Dataset entries:

══════

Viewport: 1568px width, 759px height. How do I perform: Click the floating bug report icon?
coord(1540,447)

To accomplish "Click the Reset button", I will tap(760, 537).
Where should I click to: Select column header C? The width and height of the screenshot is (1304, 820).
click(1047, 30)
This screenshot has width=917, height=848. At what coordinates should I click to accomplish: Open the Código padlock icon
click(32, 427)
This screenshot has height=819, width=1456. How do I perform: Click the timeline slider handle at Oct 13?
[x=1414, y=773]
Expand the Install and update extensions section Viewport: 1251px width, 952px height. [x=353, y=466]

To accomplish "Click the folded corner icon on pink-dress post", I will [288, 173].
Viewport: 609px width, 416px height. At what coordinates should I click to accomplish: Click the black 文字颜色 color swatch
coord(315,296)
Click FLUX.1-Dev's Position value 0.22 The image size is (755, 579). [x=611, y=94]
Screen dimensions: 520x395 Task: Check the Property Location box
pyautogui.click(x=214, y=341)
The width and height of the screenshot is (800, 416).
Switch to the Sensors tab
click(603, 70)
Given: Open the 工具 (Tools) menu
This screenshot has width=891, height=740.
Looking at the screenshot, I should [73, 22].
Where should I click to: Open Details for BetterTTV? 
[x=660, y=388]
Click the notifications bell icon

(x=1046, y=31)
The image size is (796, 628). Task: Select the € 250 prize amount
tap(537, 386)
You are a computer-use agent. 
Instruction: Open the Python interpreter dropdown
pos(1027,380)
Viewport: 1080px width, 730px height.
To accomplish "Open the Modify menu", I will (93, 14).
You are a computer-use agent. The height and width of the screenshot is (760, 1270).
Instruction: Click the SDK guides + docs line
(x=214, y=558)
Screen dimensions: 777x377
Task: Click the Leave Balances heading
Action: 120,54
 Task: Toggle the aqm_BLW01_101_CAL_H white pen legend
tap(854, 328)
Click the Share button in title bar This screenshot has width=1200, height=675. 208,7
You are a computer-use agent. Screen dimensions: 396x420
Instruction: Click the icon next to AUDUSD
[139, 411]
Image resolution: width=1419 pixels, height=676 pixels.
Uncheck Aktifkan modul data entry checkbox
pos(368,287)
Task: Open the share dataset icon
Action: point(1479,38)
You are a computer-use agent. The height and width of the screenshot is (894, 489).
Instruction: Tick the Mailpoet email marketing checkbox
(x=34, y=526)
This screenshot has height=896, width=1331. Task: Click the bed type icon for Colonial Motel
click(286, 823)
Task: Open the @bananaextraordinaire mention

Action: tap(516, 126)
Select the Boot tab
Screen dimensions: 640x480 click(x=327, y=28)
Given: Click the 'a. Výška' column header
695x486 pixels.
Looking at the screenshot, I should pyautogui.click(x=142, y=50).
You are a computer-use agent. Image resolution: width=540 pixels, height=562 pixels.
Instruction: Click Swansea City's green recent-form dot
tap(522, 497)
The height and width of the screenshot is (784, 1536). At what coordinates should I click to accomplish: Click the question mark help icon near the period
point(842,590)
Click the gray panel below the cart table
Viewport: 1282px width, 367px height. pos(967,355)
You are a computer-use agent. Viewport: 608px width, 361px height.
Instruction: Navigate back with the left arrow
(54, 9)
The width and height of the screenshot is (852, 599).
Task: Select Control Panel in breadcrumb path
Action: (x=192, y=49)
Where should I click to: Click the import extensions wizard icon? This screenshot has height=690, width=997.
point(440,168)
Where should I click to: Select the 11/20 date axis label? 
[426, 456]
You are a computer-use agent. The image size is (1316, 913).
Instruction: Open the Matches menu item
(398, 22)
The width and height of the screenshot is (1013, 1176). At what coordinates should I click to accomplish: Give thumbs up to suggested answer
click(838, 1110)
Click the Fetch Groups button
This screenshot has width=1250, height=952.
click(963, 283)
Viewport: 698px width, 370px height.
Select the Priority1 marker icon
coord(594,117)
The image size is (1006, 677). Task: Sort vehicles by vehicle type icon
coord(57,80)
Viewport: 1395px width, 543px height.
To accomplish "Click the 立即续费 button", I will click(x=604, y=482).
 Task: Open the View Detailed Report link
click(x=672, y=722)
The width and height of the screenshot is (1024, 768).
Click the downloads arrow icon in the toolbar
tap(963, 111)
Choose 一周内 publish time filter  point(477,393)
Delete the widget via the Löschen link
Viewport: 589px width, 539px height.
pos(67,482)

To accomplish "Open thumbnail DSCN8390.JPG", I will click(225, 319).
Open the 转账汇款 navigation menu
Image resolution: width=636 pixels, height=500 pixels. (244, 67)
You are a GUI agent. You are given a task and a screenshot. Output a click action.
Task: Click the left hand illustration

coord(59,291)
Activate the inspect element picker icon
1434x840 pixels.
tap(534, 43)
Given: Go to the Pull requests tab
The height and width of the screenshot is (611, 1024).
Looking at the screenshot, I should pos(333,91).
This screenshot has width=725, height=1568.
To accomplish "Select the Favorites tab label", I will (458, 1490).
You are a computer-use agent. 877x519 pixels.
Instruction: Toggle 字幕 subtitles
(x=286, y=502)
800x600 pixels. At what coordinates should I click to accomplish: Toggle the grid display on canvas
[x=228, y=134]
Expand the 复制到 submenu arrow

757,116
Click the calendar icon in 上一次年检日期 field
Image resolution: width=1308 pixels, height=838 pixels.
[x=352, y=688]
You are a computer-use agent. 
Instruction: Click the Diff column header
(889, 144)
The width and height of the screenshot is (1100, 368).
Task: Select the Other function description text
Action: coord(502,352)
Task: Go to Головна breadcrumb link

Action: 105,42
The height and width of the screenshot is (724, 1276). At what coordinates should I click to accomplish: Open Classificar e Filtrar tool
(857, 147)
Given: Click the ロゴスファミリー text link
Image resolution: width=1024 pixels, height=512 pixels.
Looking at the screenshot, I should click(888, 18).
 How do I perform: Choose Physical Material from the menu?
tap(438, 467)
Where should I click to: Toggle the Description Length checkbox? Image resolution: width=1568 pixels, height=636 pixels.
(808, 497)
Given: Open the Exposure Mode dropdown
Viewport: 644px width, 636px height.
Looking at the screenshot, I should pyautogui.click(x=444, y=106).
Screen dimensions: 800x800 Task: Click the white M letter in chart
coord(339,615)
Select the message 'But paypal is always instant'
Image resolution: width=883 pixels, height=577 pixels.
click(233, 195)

══════

Goal of the exercise: Reproduce the data above verbatim, beginning with the line containing "Click the calendar icon in 上一次年检日期 field" and continuing through the line containing "Action: 105,42".

Result:
Click the calendar icon in 上一次年检日期 field
Image resolution: width=1308 pixels, height=838 pixels.
[x=352, y=688]
You are a computer-use agent. 
Instruction: Click the Diff column header
(889, 144)
The width and height of the screenshot is (1100, 368).
Task: Select the Other function description text
Action: coord(502,352)
Task: Go to Головна breadcrumb link

Action: 105,42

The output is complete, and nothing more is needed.